According to the statement of facts signed by Tajideen in conjunction with his plea, after his designation, Tajideen conspired with at least five other persons to conduct over $50 million in transactions with U.S. businesses that violated these prohibitions. In addition, Tajideen and his co-conspirators knowingly engaged in transactions outside of the United States, which involved transmissions of as much as $1 billion through the United States financial system from places outside the United States.
The plea, which is contingent upon the court’s approval, calls for an agreed-upon sentence of 60 months in prison. The plea agreement also calls for Tajideen to pay $50 million as a criminal forfeiture in advance of his sentencing. Tajideen has been detained since extradition to the United States in March 2017 after his arrest overseas. Sentencing is scheduled to occur on Jan. 18, 2019.
This guilty plea is the result of a three-year investigation by the DEA’s Special Operations Division/Counter Narcoterrorism Operations Center and the DEA New Jersey Field Division, with the assistance by CBP. Assistance was provided by the Department of the Treasury’s Financial Crimes Enforcement Network.

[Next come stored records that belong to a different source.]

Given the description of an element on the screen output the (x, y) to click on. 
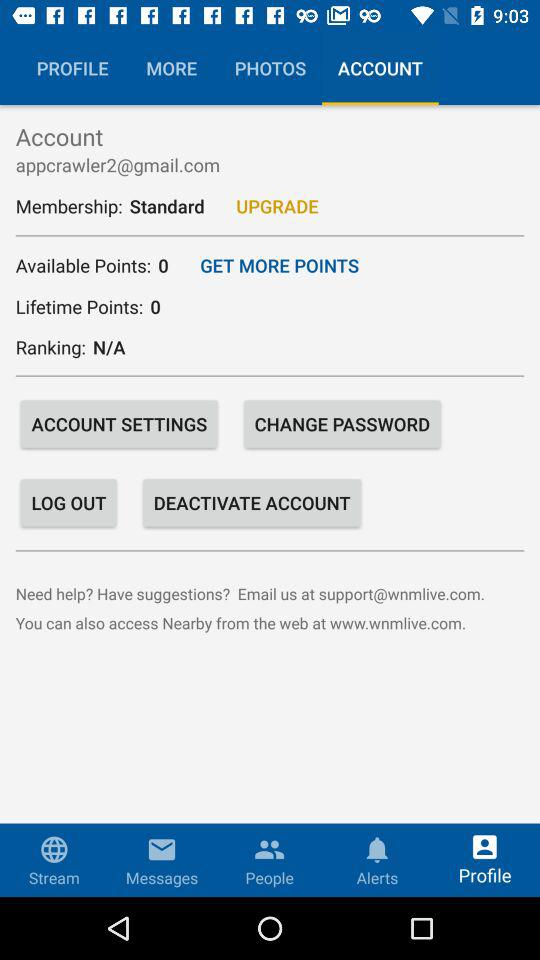
scroll until the deactivate account icon (252, 502)
Given the description of an element on the screen output the (x, y) to click on. 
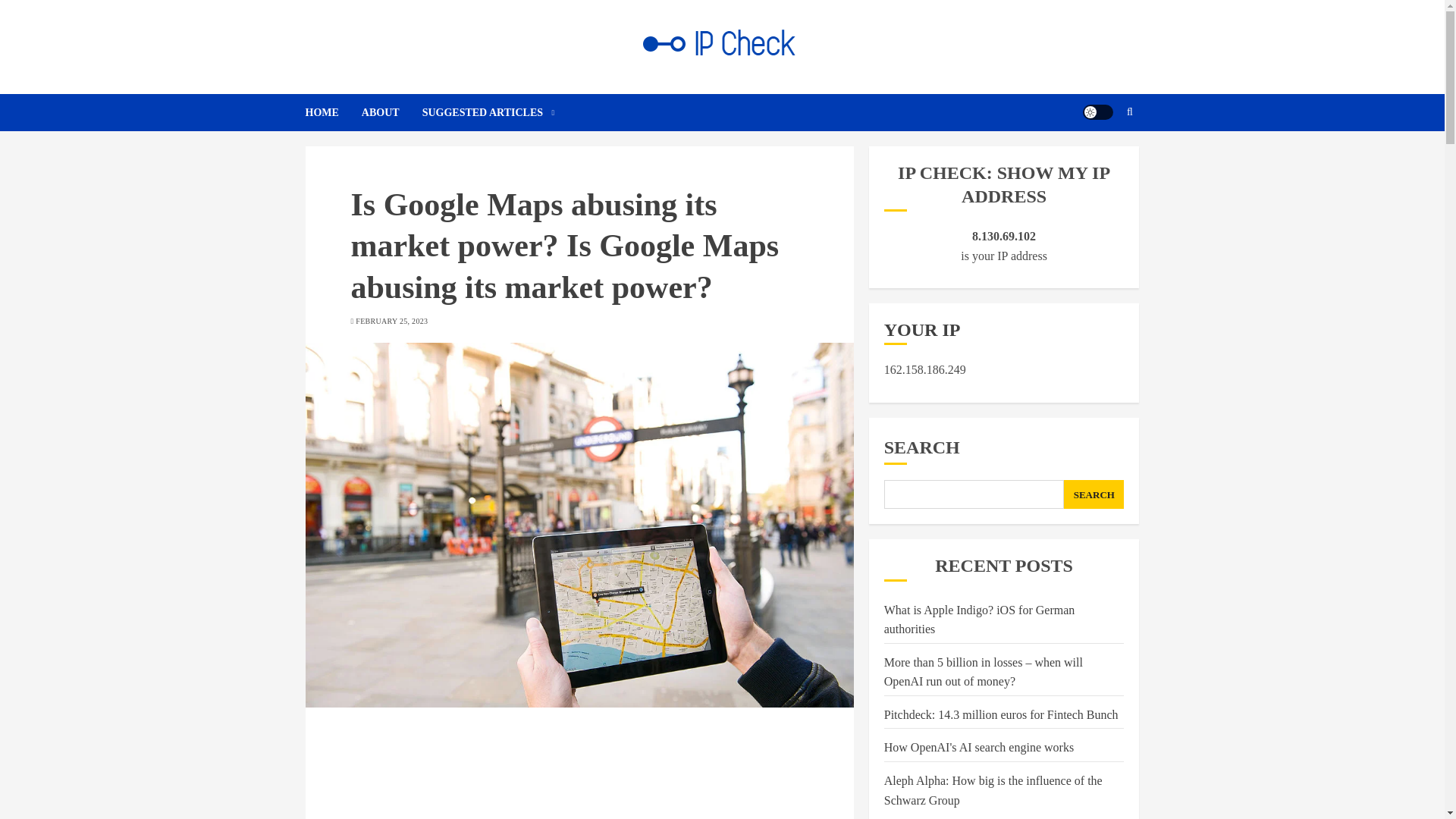
ABOUT (391, 112)
HOME (332, 112)
Advertisement (578, 773)
SUGGESTED ARTICLES (488, 112)
Given the description of an element on the screen output the (x, y) to click on. 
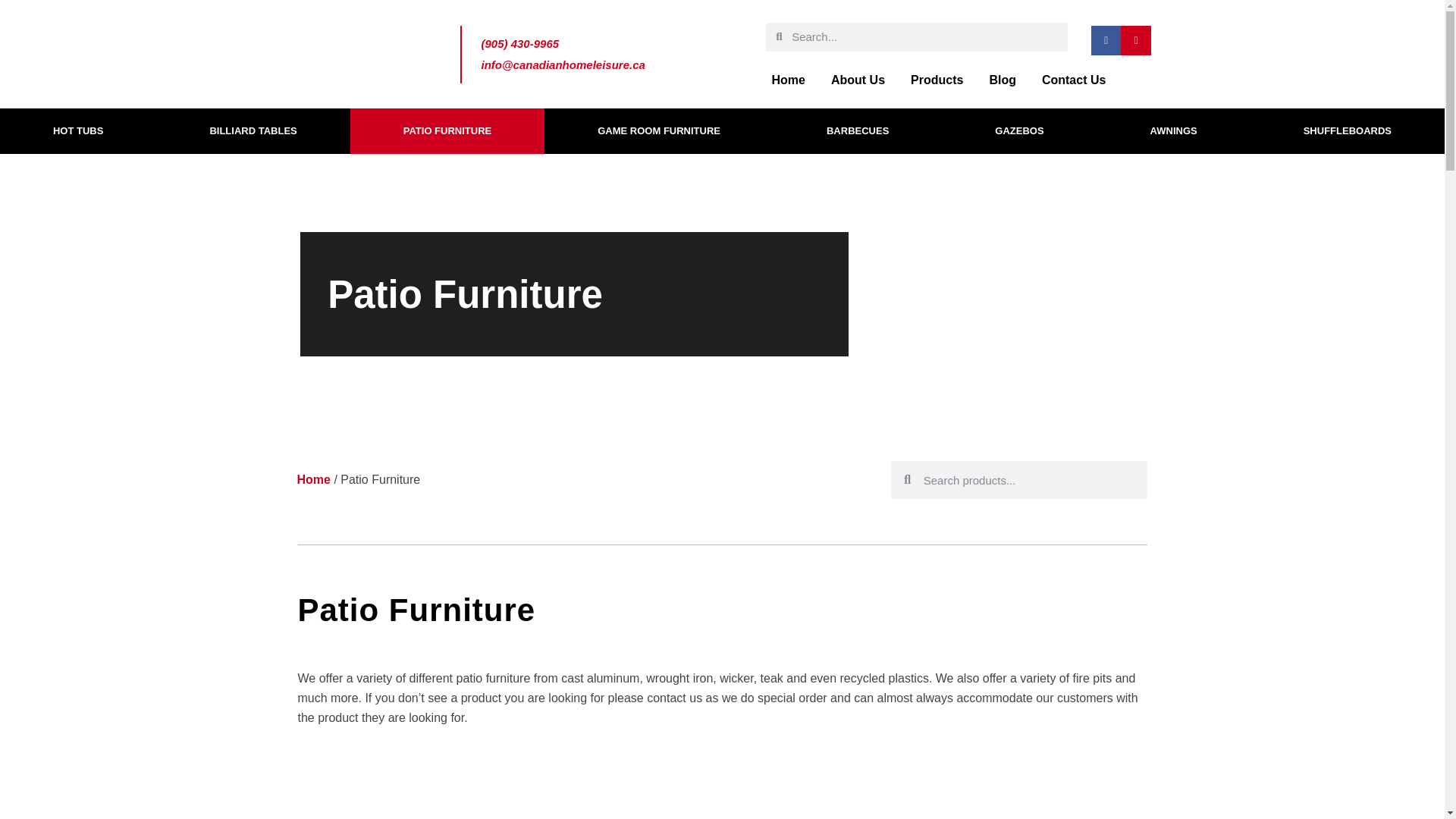
BARBECUES (857, 130)
Blog (1002, 80)
Home (313, 479)
HOT TUBS (77, 130)
About Us (858, 80)
AWNINGS (1173, 130)
BILLIARD TABLES (252, 130)
PATIO FURNITURE (447, 130)
Home (787, 80)
GAME ROOM FURNITURE (658, 130)
GAZEBOS (1019, 130)
Contact Us (1073, 80)
Products (936, 80)
Given the description of an element on the screen output the (x, y) to click on. 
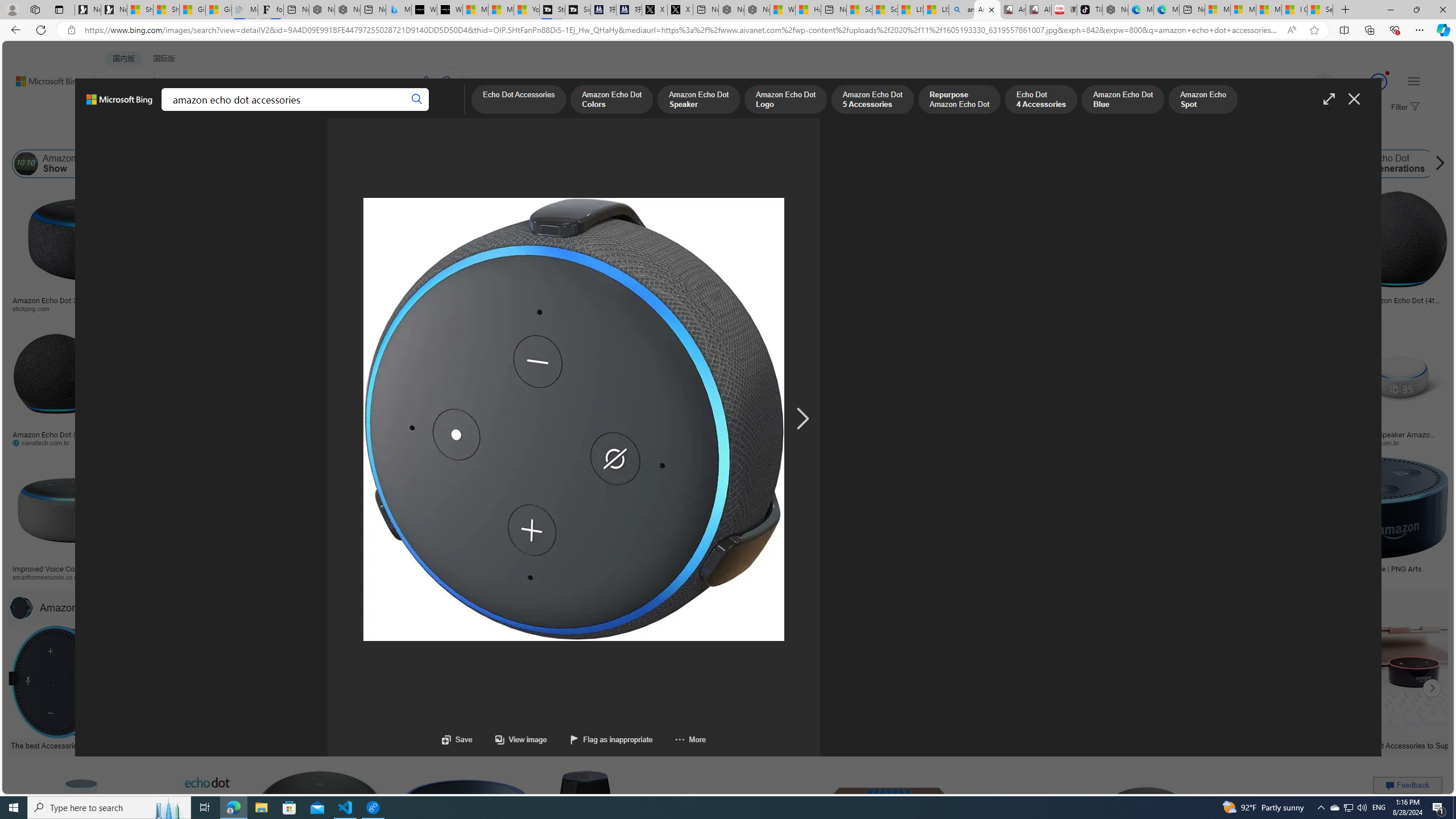
Amazon Echo Dot Accessories (21, 607)
Amazon Echo Dot 3 (1278, 163)
Microsoft Start Sports (475, 9)
License (377, 135)
security.org (249, 576)
pngkey.com (807, 442)
Scroll right (1436, 163)
Full screen (1328, 99)
Feedback (1407, 785)
Given the description of an element on the screen output the (x, y) to click on. 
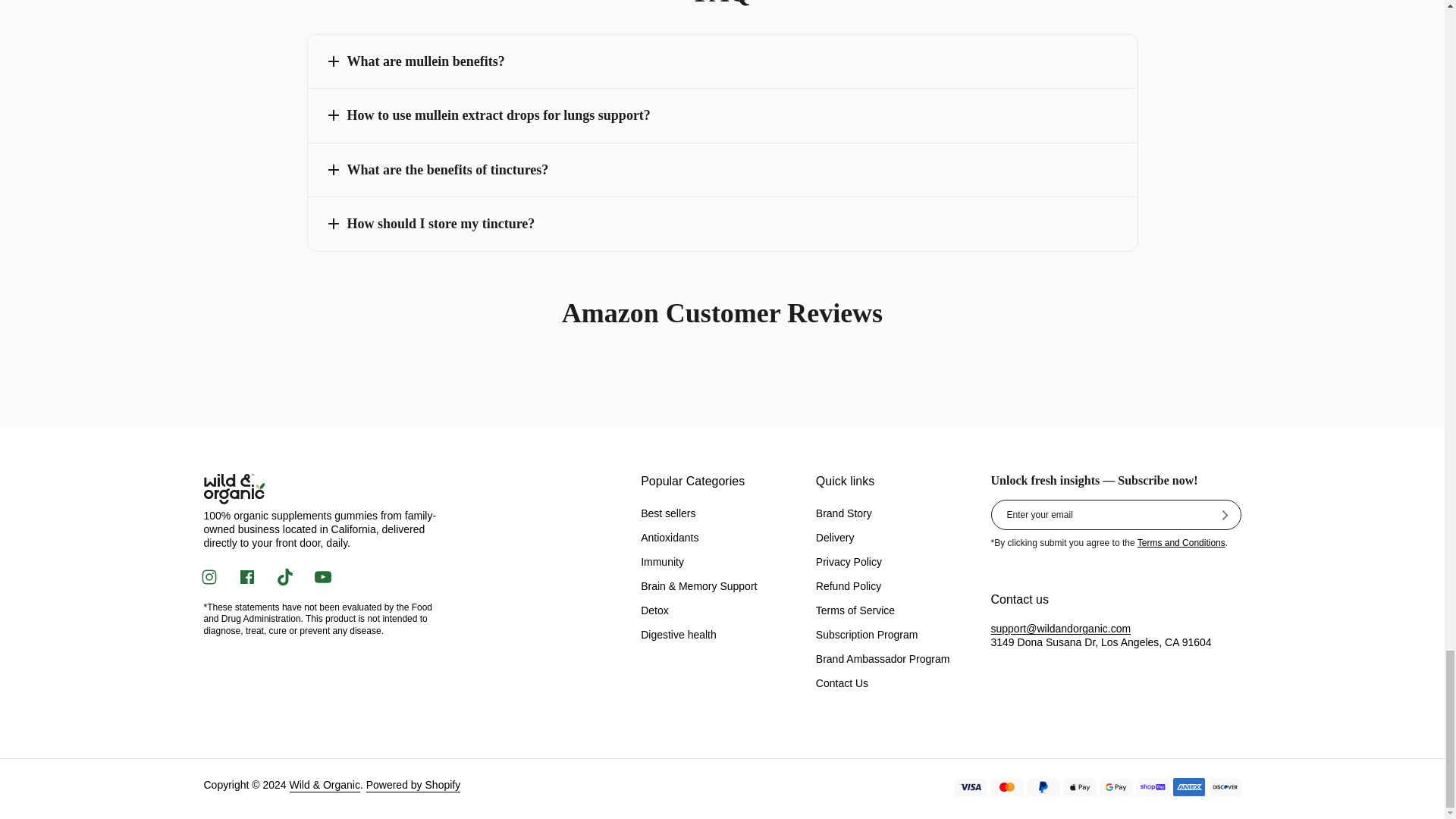
Terms of Service (1181, 542)
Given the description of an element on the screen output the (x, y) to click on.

Tajideen’s case falls under DEA’s Project Cassandra, which targets Hezbollah’s global criminal support network – dubbed by the DEA as the Business Affairs Component – that operates as a logistics, procurement and financing arm for Hezbollah. This investigation and others are part of the Department of Justice’s Hezbollah Financing and Narcoterrorism Team, a component of the Department’s Transnational Organized Crime initiative. The HFNT was formed in January 2018 to ensure an aggressive and coordinated approach to prosecutions and investigations, including Project Cassandra cases, targeting the individuals and networks supporting Hezbollah. Comprised of experienced international narcotics trafficking, terrorism, organized crime, and money laundering prosecutors and investigators, the HFNT works closely with partners like the DEA, the Department of the Treasury, and the Federal Bureau of Investigation, among others, to advance and facilitate prosecutions of Hezbollah and its support network in appropriate cases.
This case is being prosecuted by the Criminal Division’s Money Laundering and Asset Recovery Section, U.S. Attorney’s Office for the District of Columbia, the DEA and CPB’s National Targeting Center Counter Network Division, with assistance from the Criminal Division’s Office of International Affairs and the Counterintelligence and Export Control Section of the National Security Division.
The case is being prosecuted by Trial Attorney Joseph Palazzo of the Money Laundering and Asset Recovery Section and Assistant U.S. Attorneys Thomas A. Gillice, Luke Jones, Karen Seifert and Deborah Curtis and Special Assistant U.S. Attorney Jacqueline L. Barkett of the U.S. Attorney’s Office for the District of Columbia.